On Tuesday (Sept. 26), Valls announced his candidacy in front of a large crowd in the Catalan capital. Speaking Spanish, Catalan, and even some French, he told his audience: “Since my birth … my relationship with Barcelona has been intimate, constant.” Valls was born in Barcelona, grew up in France, and is a French citizen. He will aim to seize power from the current leftist mayor, Ada Colau, in local elections in May 2019.
This marks the first time that a former head of government in the EU has run for office in a different country, and Valls’ candidacy challenges the view of European politics as first and foremost a national question. Many observers are celebrating his move as the ultimate symbol of pan-European unity.
Valls served as France’s prime minister from 2014-16 and is currently a member of its parliament. He no longer holds Spanish citizenship, but has the right to run in Spanish municipal elections as a European citizen. All EU citizens can run in the municipal elections of a member state, even if it’s not their country of origin. However, French law prohibits him from serving as a mayor and an MP at the same time, and so he announced in his speech that he was resigning from his post.
After an unsuccessful bid for the French presidency in 2017, Valls was reelected as an MP for the first constituency of Essonne, a northern department that belongs to the Parisian agglomeration. But rumors had begun circulating that he was focusing his political ambitions on Spain. He was heavily involved on the pro-unity side of the independence referendum in Catalonia earlier this year, and expressed interest in getting more involved in Spanish politics.
Reactions to his candidacy have been mixed. Pro-European politicians in France, Spain, and elsewhere have hailed his move as a symbol of the pan-national promise of the European Union. But Valls has so far failed to convince the the two main anti-independence parties to rally behind his candidacy. And former Catalan president Carles Puigdemont criticized him in an interview with AFP Brussels (link in French), saying “This is a candidate who does not know Barcelona, and who is not known in Barcelona.”

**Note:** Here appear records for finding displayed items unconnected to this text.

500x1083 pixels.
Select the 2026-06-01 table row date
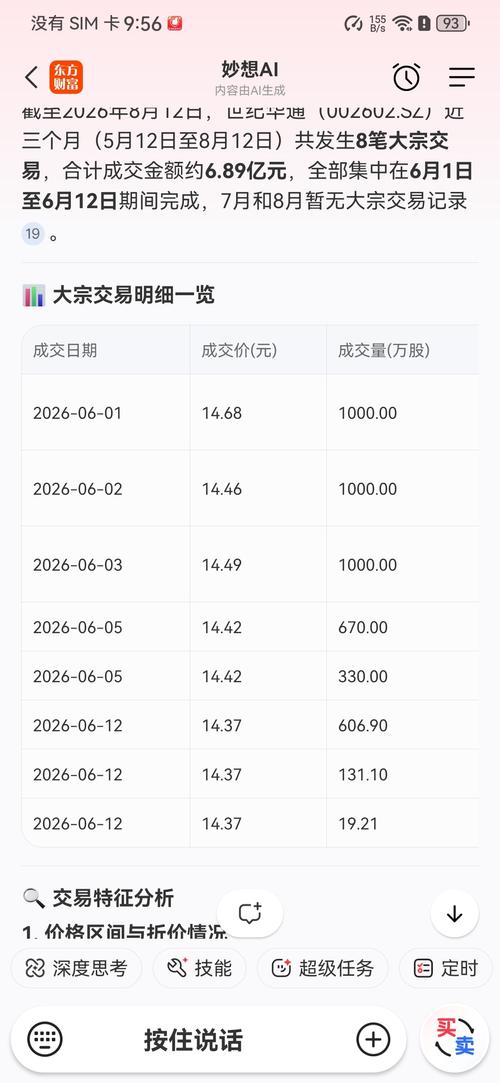tap(77, 413)
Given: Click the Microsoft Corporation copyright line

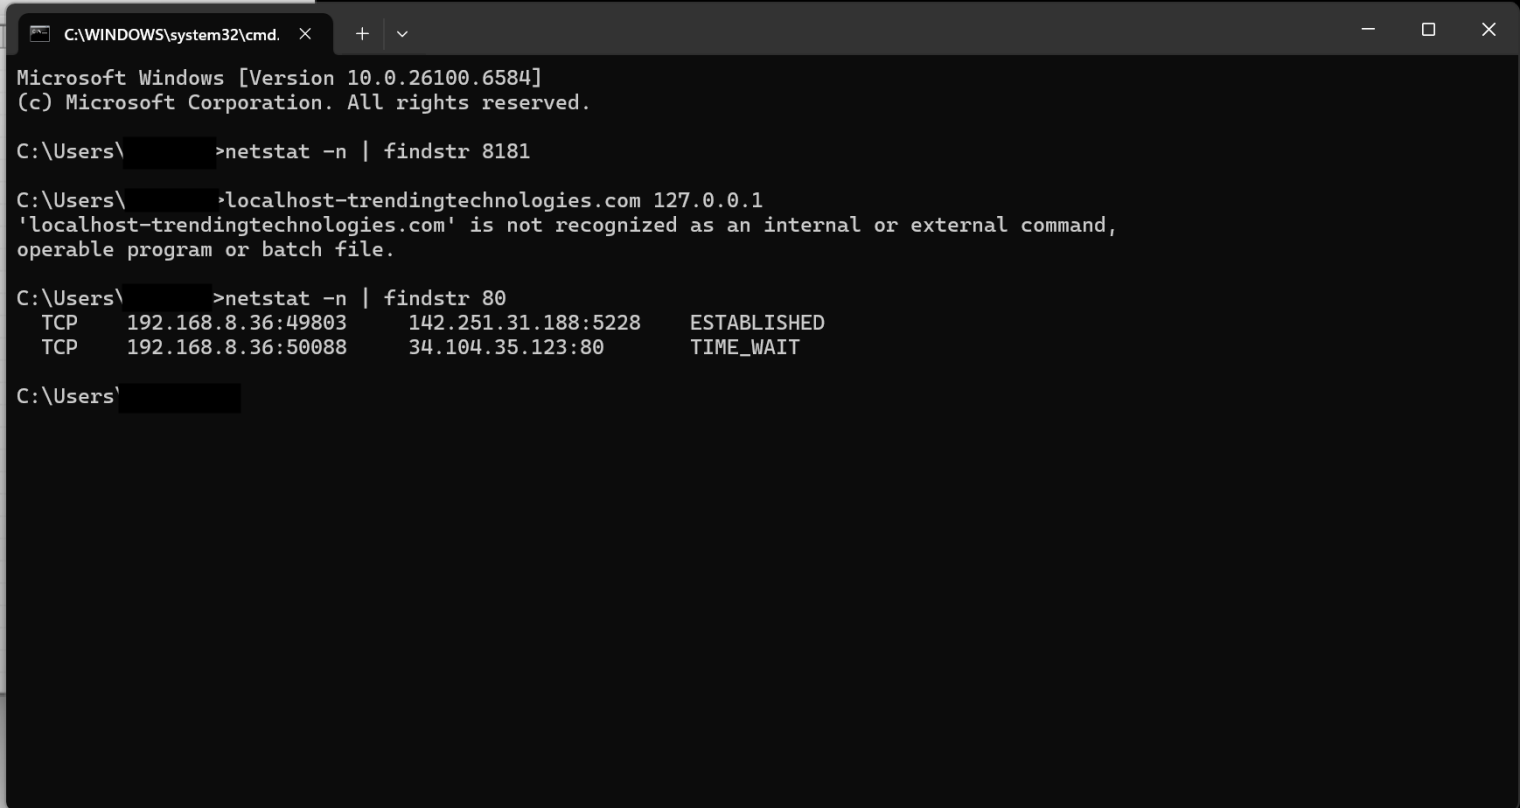Looking at the screenshot, I should pos(303,103).
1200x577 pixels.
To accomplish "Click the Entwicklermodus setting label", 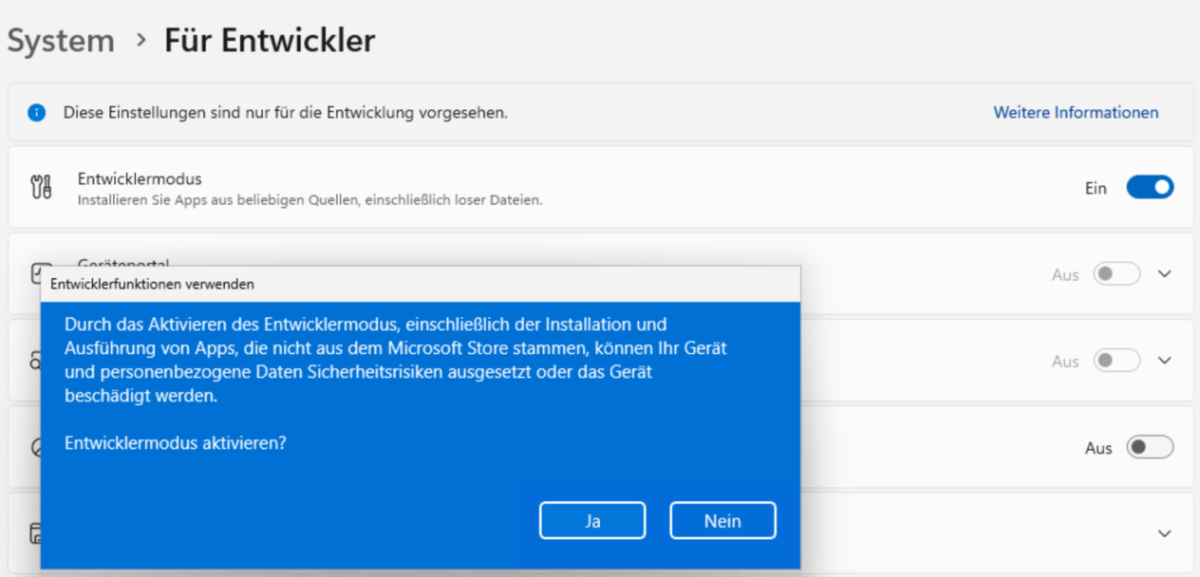I will (140, 179).
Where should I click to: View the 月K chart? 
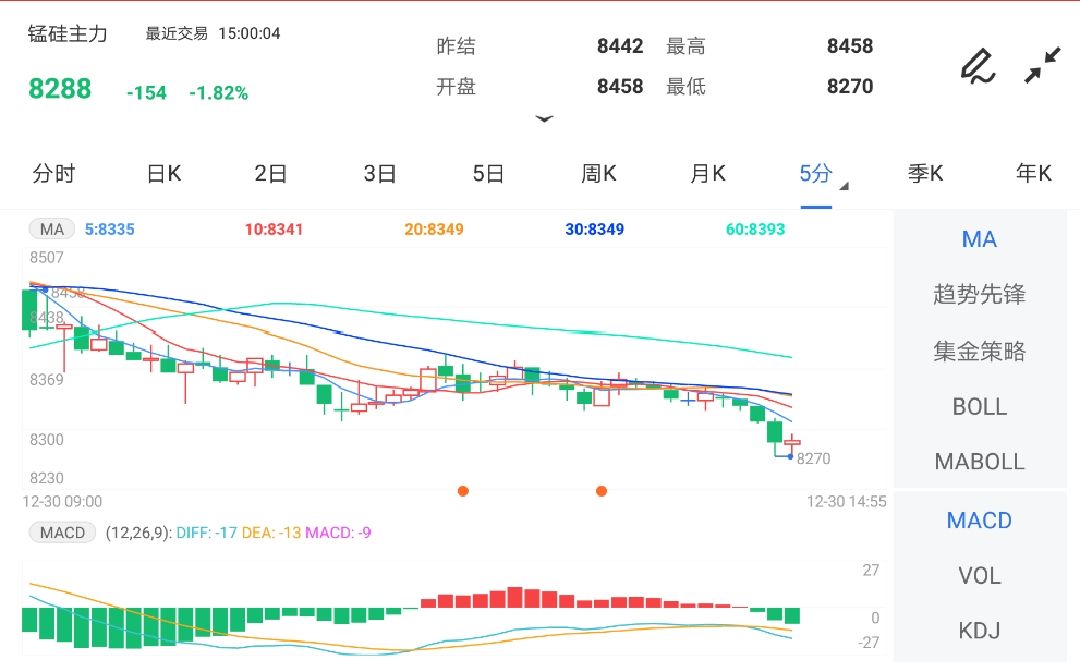coord(706,173)
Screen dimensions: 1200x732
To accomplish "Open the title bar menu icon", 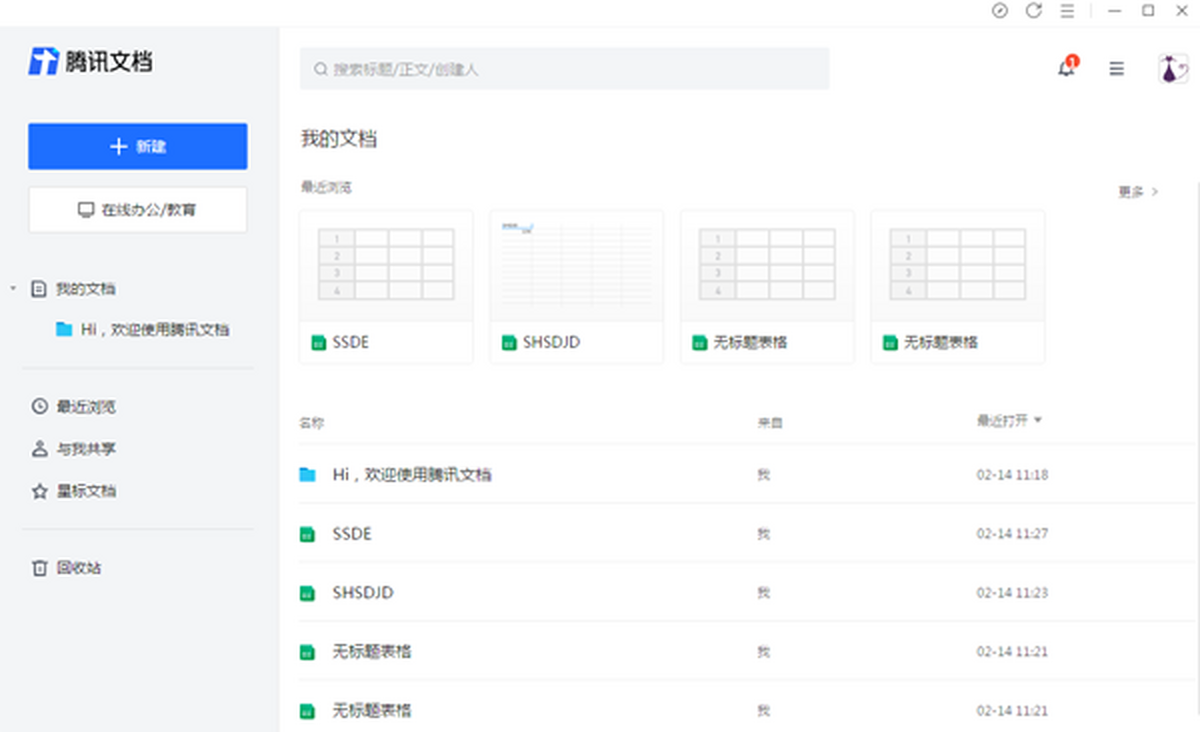I will pyautogui.click(x=1067, y=11).

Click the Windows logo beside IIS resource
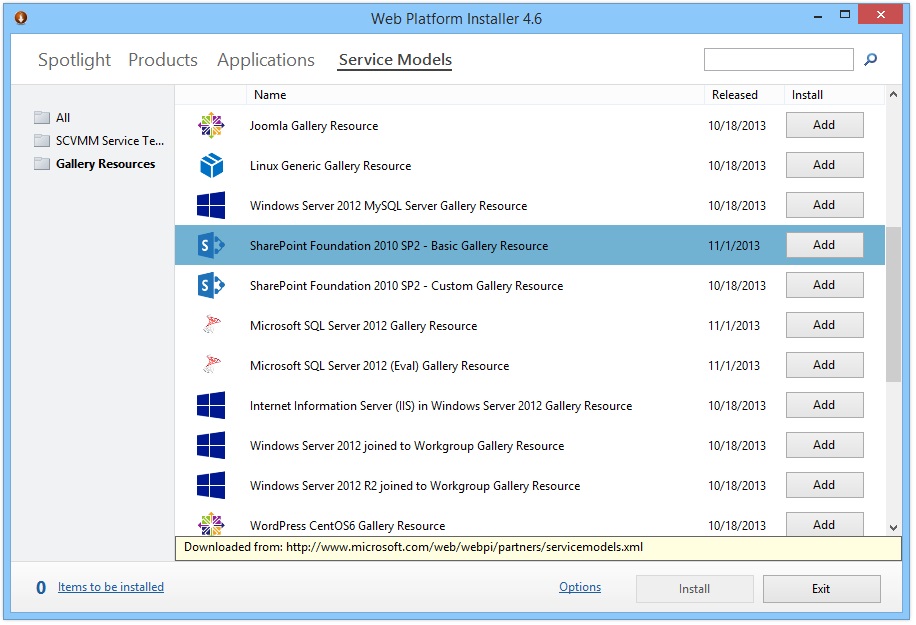point(211,405)
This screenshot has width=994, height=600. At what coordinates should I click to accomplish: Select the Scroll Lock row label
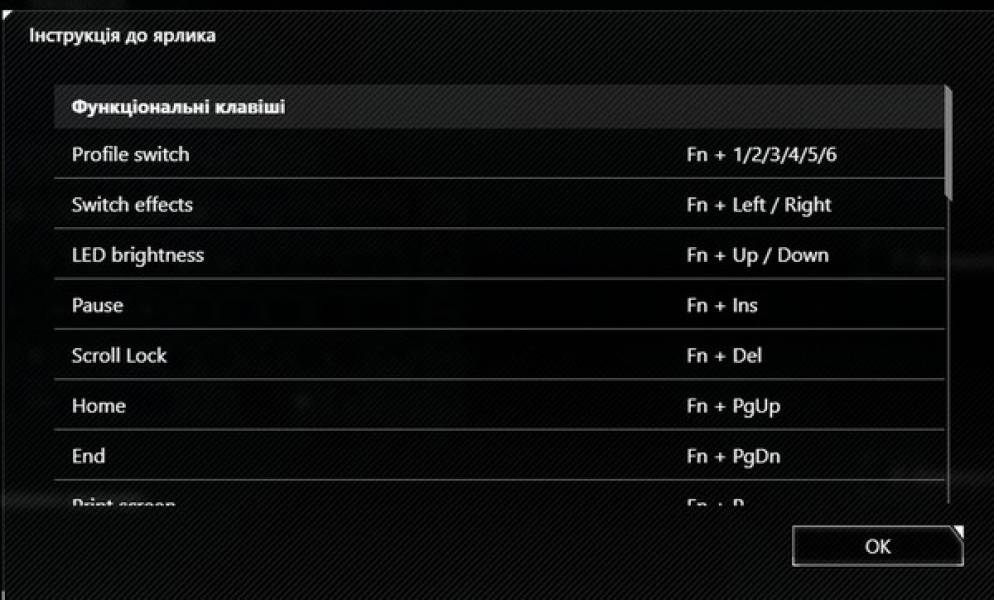(x=119, y=355)
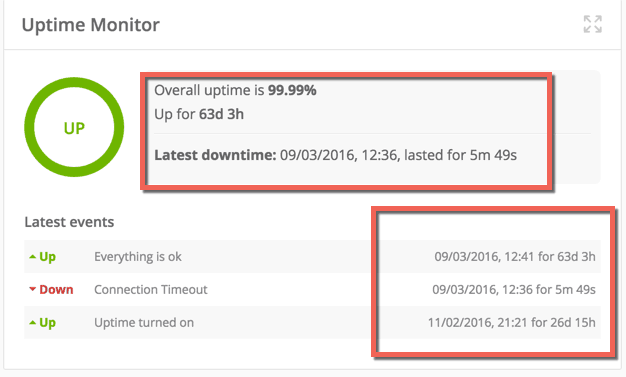Open the Uptime turned on event row
Viewport: 626px width, 377px height.
pos(312,322)
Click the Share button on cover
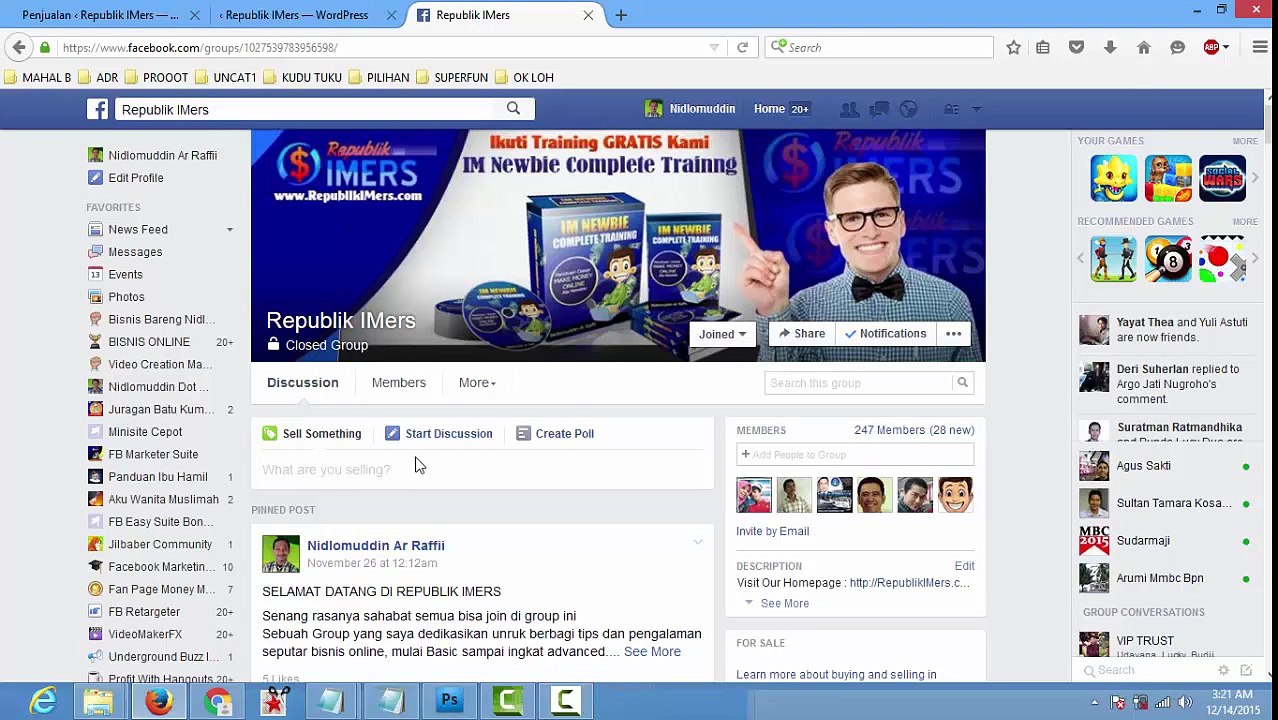The width and height of the screenshot is (1278, 720). point(802,334)
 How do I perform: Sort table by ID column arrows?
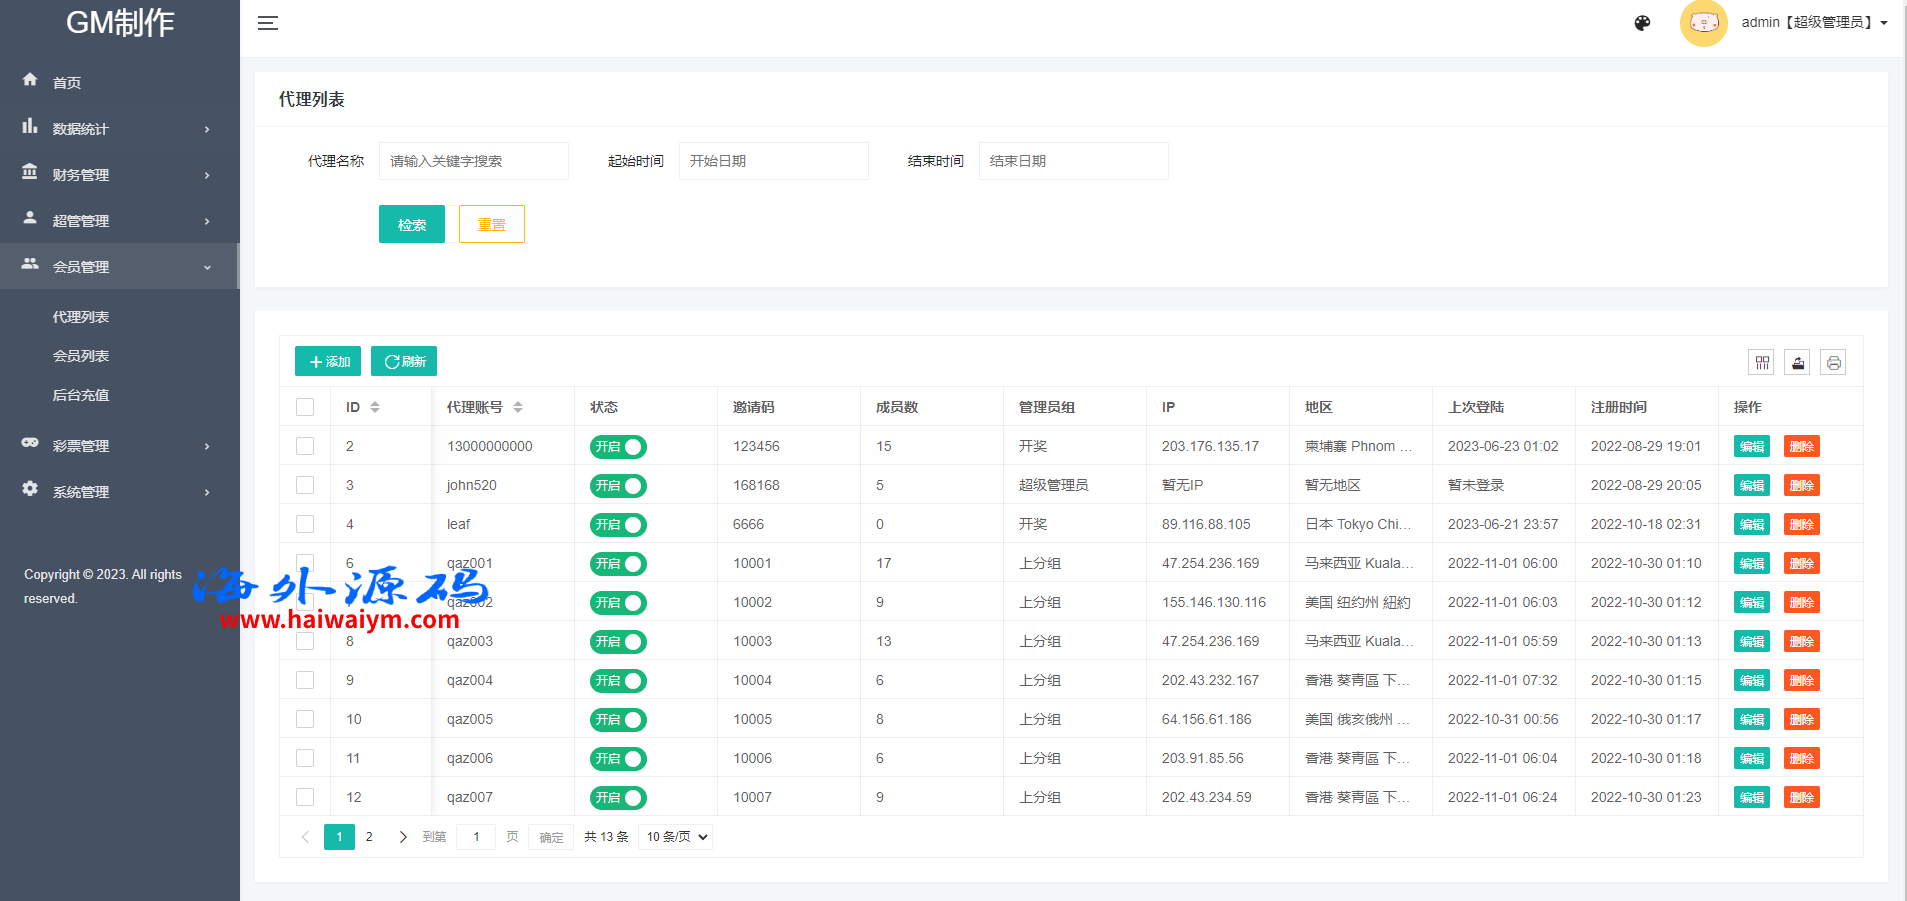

Valls is a polarizing figure even in France. His constituents in Essonne have had some harsh words to say, including calling him a “turncoat” and an “opportunist,” and saying they regretted voting for him:
Farida Amrani, the far-left candidate who ran against Valls for MP last year, said (link in French): “Tonight, when I listen to him say ‘I love Barcelona,’ I turn to the inhabitants of [Essonne] and I am really sad and disappointed for them. … He betrayed his country and now he is simply betraying his homeland.”